La pandemia de COVID-19 fue el detonante que hizo visible lo invisible. El confinamiento, la pérdida de empleos y el duelo colectivo dispararon los casos de ansiedad, depresión y trastornos del sueño. Las líneas de atención psicológica reportaron incrementos del 300% en llamadas, pero la infraestructura no estaba preparada para la demanda. Muchos mexicanos encontraron consuelo en grupos de apoyo virtuales, donde el anonimato les permitió compartir sus batallas sin miedo al qué dirán.

En las escuelas, el panorama es igualmente preocupante. Los adolescentes mexicanos reportan niveles alarmantes de estrés académico, acoso escolar y presión social. El suicidio se ha convertido en la segunda causa de muerte entre jóvenes de 15 a 29 años, una estadística que debería sacudirnos como sociedad. Maestros y padres de familia reconocen el problema, pero pocos saben cómo abordarlo sin caer en prejuicios o minimizar el sufrimiento de los jóvenes.

Las empresas mexicanas comienzan a despertar ante la realidad. Grandes corporativos implementan programas de bienestar emocional, entendiendo que un empleado mentalmente sano es más productivo y comprometido. Sin embargo, en las pequeñas y medianas empresas, que representan el 99% del tejido empresarial mexicano, estos programas son casi inexistentes. El costo de la atención privada resulta prohibitivo para la mayoría de los trabajadores.

Las redes sociales juegan un papel ambivalente. Por un lado, han ayudado a normalizar las conversaciones sobre salud mental, con influencers y creadores de contenido compartiendo sus experiencias abiertamente. Por otro, han creado nuevas fuentes de ansiedad, con la presión de mantener imágenes perfectas y el acoso digital que afecta especialmente a mujeres y jóvenes.

Las soluciones requieren un enfoque integral. Es necesario desestigmatizar los trastornos mentales a través de campañas educativas masivas, capacitar a médicos generales para detectar problemas psicológicos tempranamente y fortalecer la red de atención primaria. Las universidades deben formar más especialistas y las escuelas incorporar educación emocional desde la primaria.

Las comunidades indígenas merecen atención especializada que respete sus cosmovisiones y tradiciones, integrando la medicina tradicional con enfoques científicos. Los curanderos y parteras pueden convertirse en aliados valiosos si reciben capacitación adecuada para identificar casos que requieran intervención profesional.

El camino por recorrer es largo, pero cada conversación honesta sobre salud mental es un paso hacia la curación colectiva.
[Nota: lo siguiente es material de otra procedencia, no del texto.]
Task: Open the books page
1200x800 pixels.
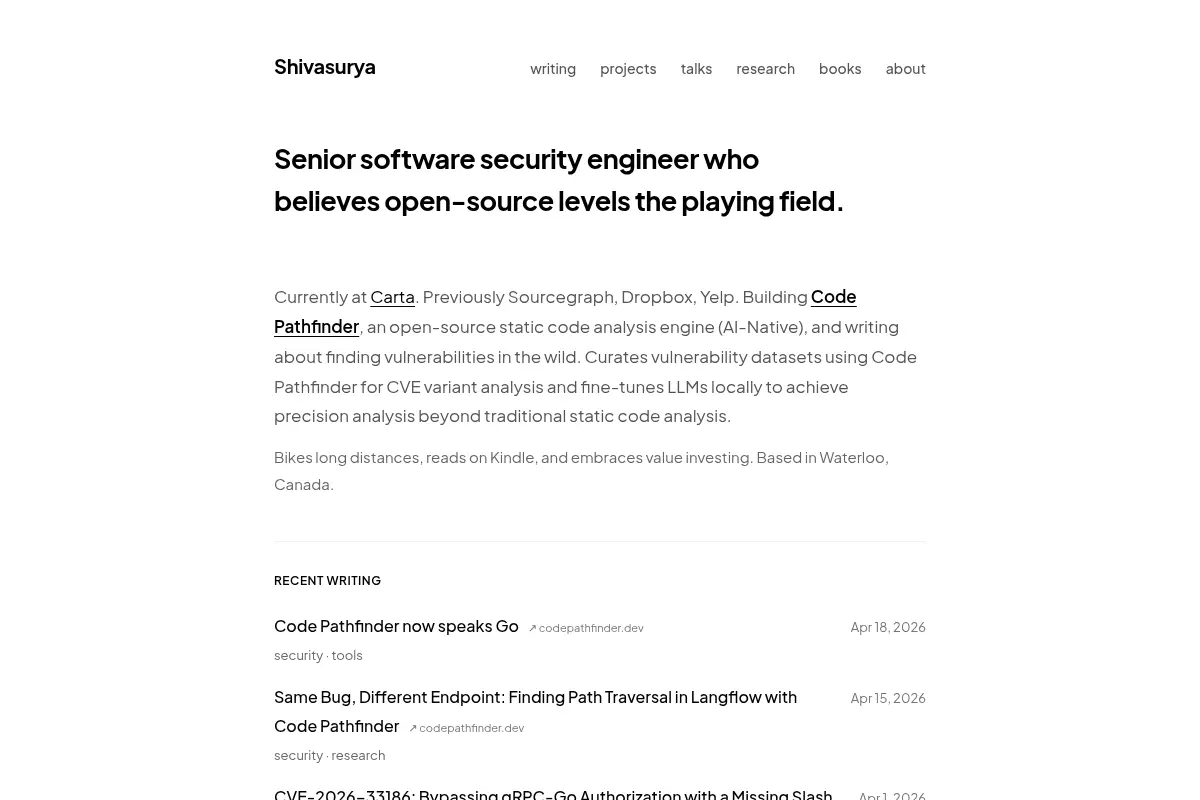Action: 840,69
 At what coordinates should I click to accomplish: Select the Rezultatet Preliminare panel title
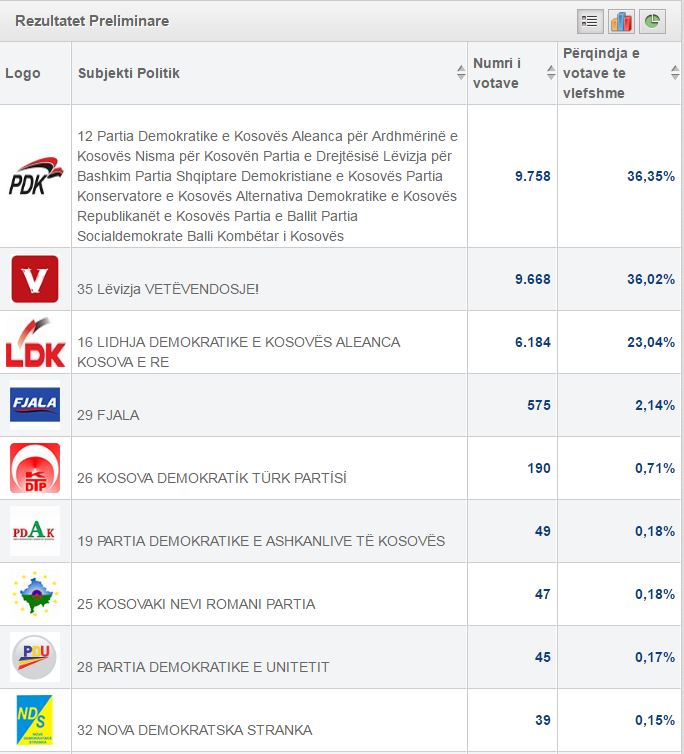[x=92, y=21]
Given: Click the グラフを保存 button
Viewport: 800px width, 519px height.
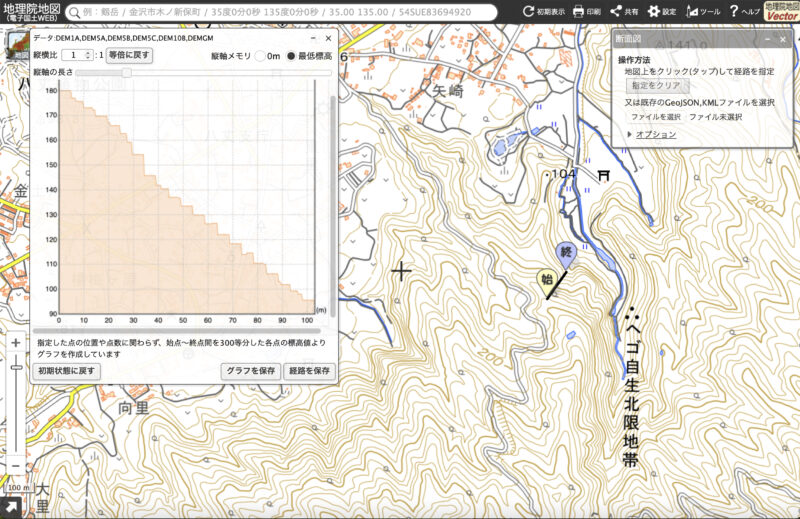Looking at the screenshot, I should [249, 371].
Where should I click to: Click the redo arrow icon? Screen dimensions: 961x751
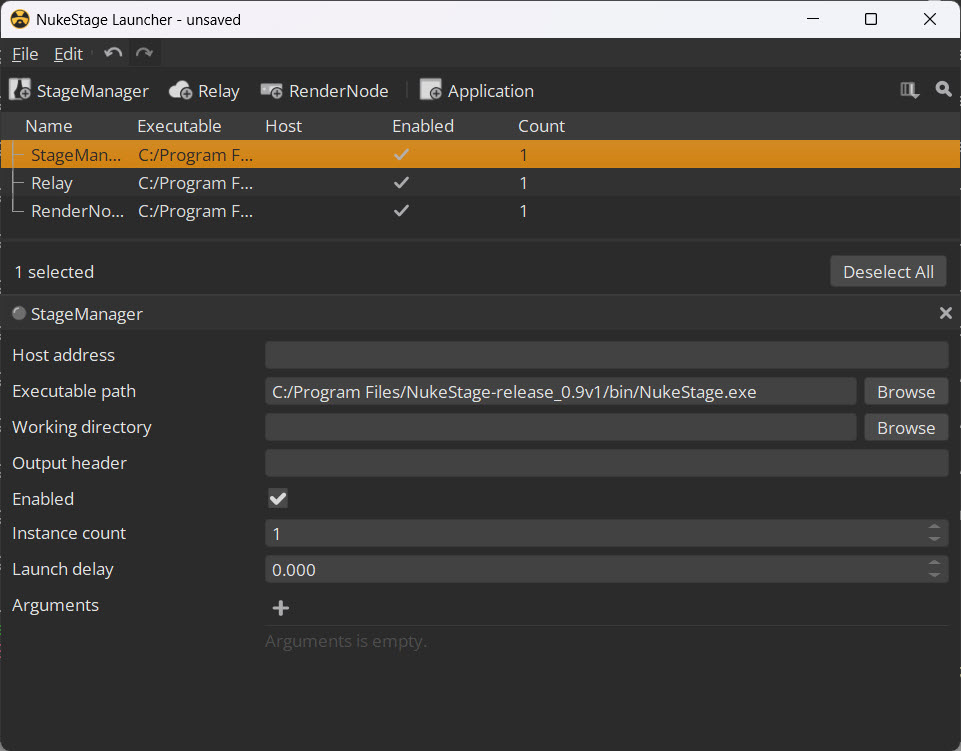coord(145,54)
Como sociedad, debemos entender que la salud no es solo la ausencia de enfermedad física, sino un estado de bienestar completo que incluye nuestra mente y emociones. El precio del silencio es demasiado alto, y lo estamos pagando con vidas truncadas y potencial desperdiciado.

Mientras escribo estas líneas, recuerdo las palabras de un terapeuta que conocí durante mi investigación: "En México, nos duele más el qué dirán que el dolor mismo". Tal vez sea hora de cambiar esa ecuación, de priorizar nuestro bienestar sobre los prejuicios ajenos. La salud mental no es un lujo, es un derecho fundamental que merece la misma atención que cualquier otra enfermedad. Nuestro futuro como país depende de que aprendamos a cuidar no solo nuestros cuerpos, sino también nuestras mentes.